R.D.

Une simple jeep, rudimentaire, en tôle dure et aux angles rugueux avance lentement et inexorablement, seule, têtue, s’incrustant à l’écran sur fond de routes familières que nous reconnaissons au fur et à mesure. La jeep, elle, reste étrange, comme si chargée d’une mystérieuse mission.

À son bord, quelqu’un qui n’appartient déjà plus aux proches qui l’ont tant chéri, qui est même plus des nôtres aussi, bien pauvres que nous sommes maintenant de l’avoir perdu et nous demandant où alors s’arrêter pour nous faire partager sa flamme et sa simplicité.

Mais aujourd’hui, il n’a presque plus le temps de s’arrêter, indifférent aux quelques arrêts où il laisse, impassible, recueillement, émoi, quelques pleurs, tristesse et respect. Et il avance, serein, prêt, comme toujours, à faire face.
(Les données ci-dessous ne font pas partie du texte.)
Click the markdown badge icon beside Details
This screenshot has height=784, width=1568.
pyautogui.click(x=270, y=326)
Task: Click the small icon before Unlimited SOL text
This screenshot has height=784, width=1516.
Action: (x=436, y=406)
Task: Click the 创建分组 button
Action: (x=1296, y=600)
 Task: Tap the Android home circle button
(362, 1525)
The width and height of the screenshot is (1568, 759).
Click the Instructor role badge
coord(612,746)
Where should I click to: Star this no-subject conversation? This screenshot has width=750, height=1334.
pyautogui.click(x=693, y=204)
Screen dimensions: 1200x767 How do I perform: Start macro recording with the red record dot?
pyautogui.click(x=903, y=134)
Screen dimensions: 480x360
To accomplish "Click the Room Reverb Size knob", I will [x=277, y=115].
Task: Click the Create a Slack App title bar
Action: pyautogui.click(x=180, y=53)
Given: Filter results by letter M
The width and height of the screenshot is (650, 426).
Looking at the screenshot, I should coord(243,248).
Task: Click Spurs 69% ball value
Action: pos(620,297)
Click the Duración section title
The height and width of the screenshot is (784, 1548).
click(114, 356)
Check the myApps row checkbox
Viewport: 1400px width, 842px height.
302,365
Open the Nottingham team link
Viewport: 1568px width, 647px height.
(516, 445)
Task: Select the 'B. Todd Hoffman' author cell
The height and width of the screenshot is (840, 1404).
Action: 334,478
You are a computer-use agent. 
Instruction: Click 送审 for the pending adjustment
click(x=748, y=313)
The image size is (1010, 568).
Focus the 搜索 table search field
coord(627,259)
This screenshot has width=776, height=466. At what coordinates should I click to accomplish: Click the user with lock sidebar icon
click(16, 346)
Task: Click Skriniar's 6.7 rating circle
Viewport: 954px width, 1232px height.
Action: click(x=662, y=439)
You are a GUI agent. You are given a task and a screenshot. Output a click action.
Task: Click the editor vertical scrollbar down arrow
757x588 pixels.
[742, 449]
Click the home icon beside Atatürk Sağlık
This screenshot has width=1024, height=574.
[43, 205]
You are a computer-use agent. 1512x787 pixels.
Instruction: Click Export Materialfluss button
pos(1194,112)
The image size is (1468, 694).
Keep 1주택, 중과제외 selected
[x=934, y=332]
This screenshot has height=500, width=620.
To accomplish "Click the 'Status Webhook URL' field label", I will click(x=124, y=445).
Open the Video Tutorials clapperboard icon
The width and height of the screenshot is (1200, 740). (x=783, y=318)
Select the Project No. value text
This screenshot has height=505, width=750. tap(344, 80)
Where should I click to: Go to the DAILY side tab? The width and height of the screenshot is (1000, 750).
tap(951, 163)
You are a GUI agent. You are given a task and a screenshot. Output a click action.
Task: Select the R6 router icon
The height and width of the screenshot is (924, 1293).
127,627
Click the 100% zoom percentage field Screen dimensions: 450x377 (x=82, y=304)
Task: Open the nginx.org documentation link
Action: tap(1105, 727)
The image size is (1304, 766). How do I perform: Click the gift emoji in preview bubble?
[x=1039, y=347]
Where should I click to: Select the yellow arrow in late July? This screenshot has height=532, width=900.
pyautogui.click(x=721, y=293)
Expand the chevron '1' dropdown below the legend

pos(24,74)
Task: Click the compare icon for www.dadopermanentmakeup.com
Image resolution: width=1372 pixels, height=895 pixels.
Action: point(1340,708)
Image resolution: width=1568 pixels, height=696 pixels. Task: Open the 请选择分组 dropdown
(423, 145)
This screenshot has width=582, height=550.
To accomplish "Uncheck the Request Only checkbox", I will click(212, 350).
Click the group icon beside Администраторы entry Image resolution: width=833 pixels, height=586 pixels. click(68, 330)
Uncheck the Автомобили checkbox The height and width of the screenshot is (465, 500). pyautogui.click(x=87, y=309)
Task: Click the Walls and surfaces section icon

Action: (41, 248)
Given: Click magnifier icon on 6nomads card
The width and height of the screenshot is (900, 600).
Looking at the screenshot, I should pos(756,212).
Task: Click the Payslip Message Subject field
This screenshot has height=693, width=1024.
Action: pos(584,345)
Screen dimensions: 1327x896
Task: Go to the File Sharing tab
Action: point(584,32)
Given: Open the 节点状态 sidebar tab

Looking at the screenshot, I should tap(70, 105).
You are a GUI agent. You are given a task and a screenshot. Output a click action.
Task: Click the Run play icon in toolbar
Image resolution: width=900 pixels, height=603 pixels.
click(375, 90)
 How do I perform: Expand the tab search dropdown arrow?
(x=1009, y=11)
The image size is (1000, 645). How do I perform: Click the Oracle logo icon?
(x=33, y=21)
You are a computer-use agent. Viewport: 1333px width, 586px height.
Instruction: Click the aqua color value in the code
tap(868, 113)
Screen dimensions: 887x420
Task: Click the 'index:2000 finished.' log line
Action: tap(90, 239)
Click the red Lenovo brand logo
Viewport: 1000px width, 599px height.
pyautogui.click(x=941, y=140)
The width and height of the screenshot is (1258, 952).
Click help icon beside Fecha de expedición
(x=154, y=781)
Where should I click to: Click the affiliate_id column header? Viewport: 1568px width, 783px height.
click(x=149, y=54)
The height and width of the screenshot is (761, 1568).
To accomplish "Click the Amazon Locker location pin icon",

Arrivé enfin, il se transpose dans son sarcophage de vieux et vénérables troncs, maintenant abattus comme lui, mais dignement entreposés sur lui comme ses frères d’armes. Pressé encore et toujours, sans attendre, son bûcher s’enflamme et ses derniers souvenirs montent enfin dans les volutes de fumée qui tournoient quelques instants encore avant de disparaître.

Merci, Monsieur, du souvenir que vous nous laissez de votre ultime et simple voyage. Qui gardera au chaud tous nos autres riches souvenirs de vous et qui nous indiquera aussi le chemin, le jour venu.